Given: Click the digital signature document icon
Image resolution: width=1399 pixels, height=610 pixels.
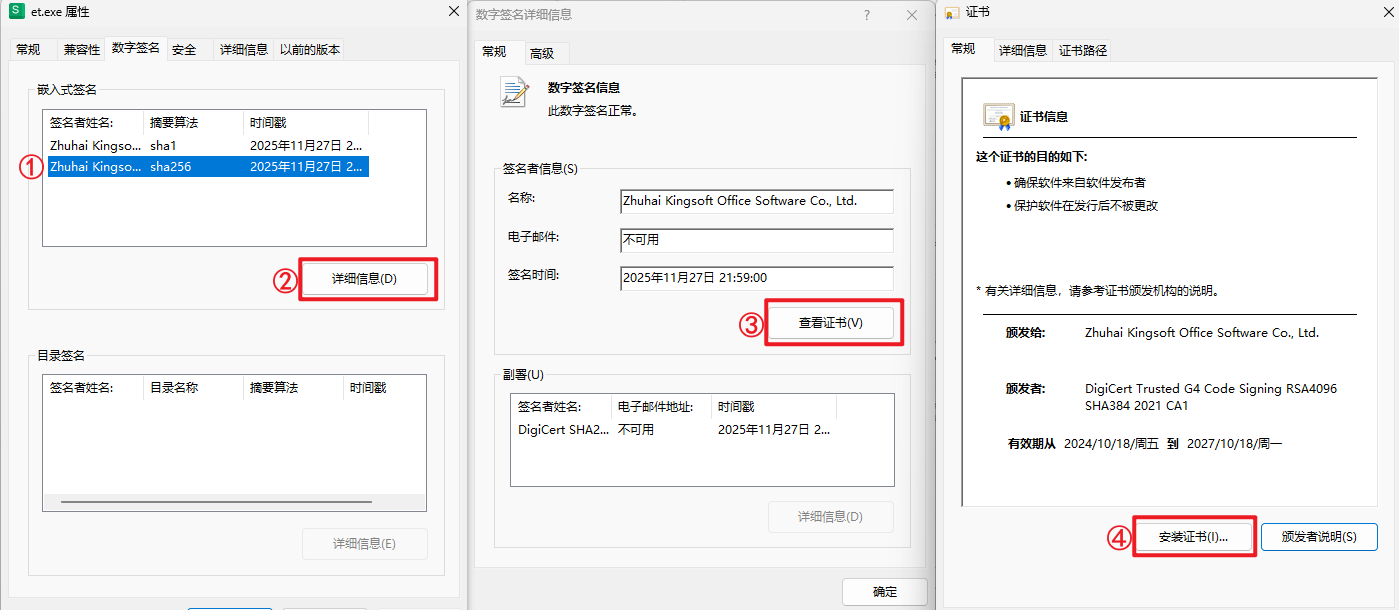Looking at the screenshot, I should click(x=515, y=92).
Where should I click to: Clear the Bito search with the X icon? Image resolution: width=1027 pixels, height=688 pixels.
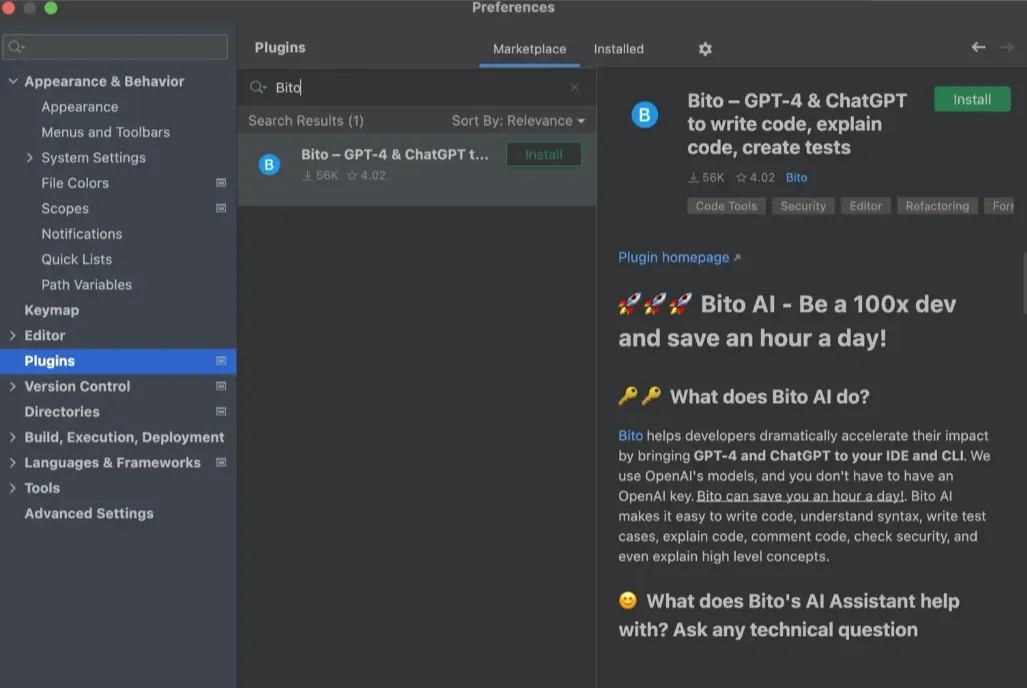[x=575, y=87]
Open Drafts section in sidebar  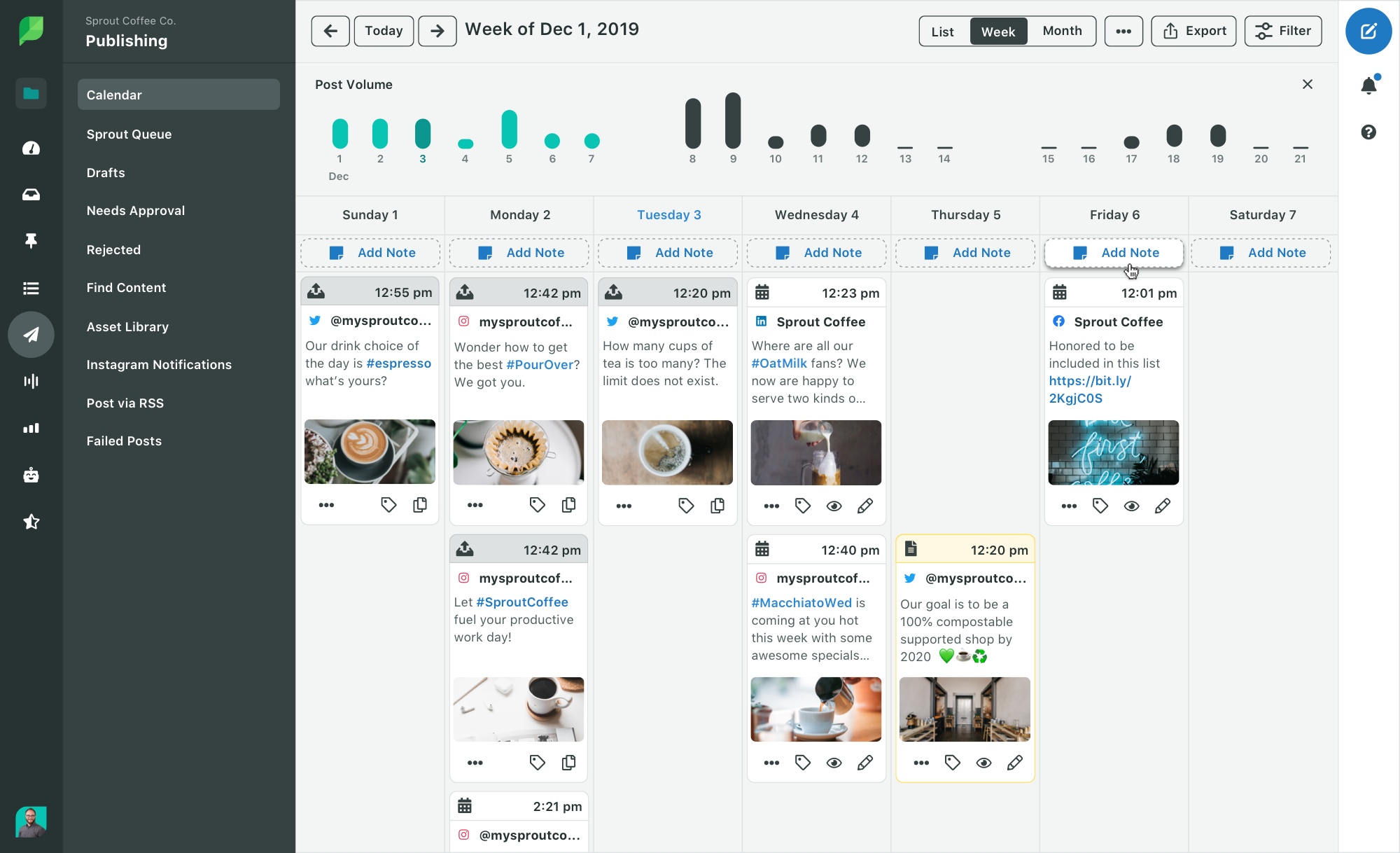click(106, 172)
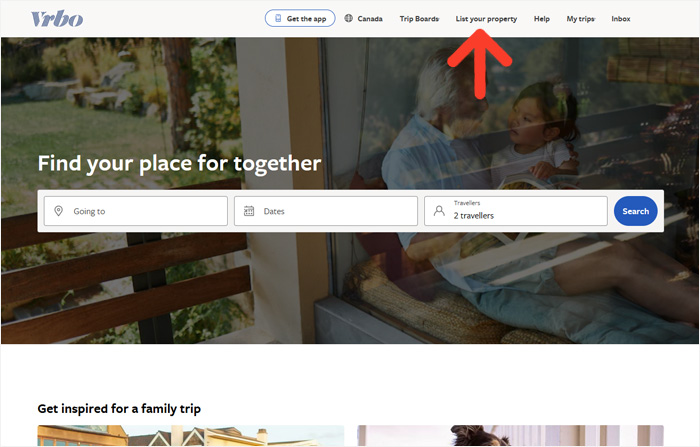Click the right family trip thumbnail
This screenshot has width=700, height=447.
[x=510, y=436]
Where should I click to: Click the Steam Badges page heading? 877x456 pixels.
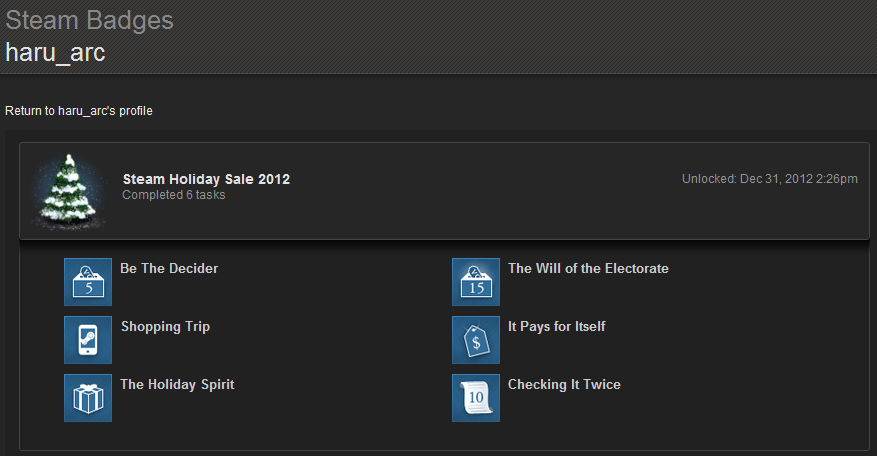[89, 21]
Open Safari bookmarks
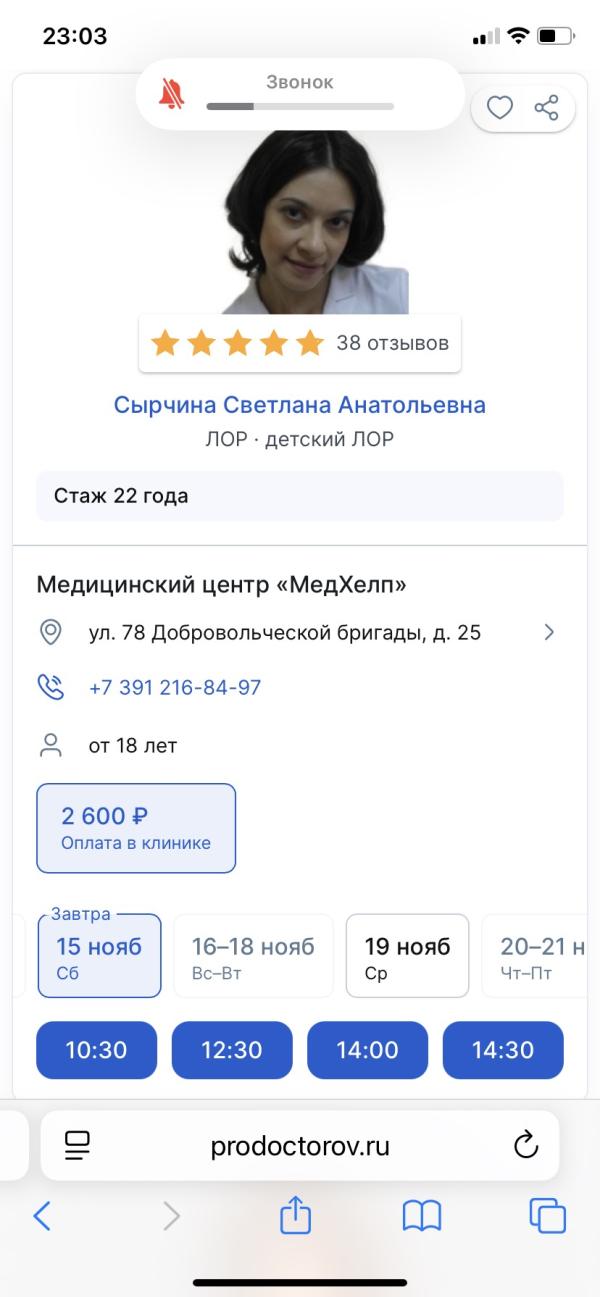600x1297 pixels. [421, 1216]
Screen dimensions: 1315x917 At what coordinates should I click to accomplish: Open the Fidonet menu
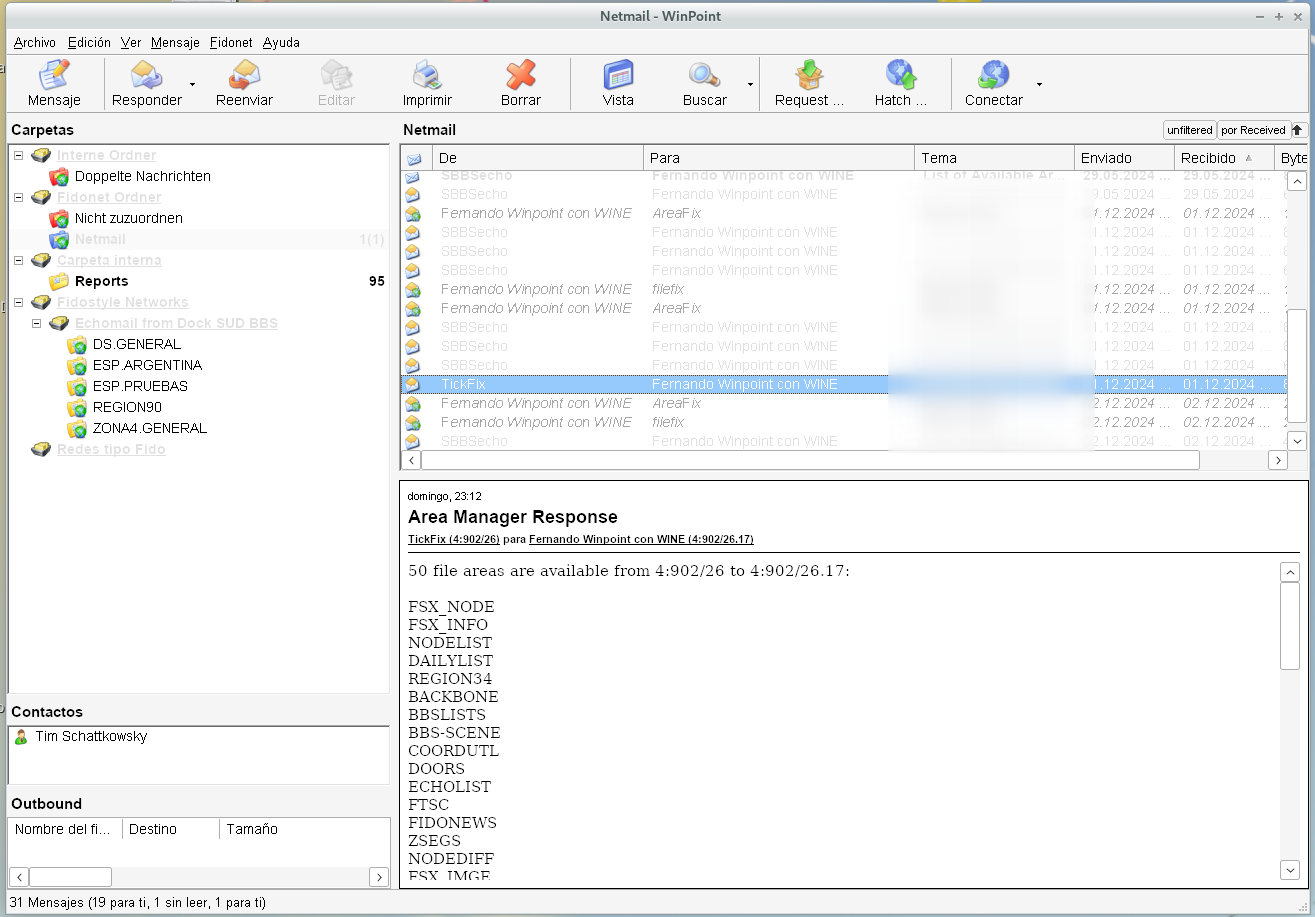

★ ★ ★

What needs to be done
Working from the line that contains "Open Safari bookmarks" to the last line of the listing, please quote each line exactly, pictures excluded.

Task response
Open Safari bookmarks
600x1297 pixels. [421, 1216]
Screen dimensions: 1315x917 At what coordinates should I click to accomplish: Open the Fidonet menu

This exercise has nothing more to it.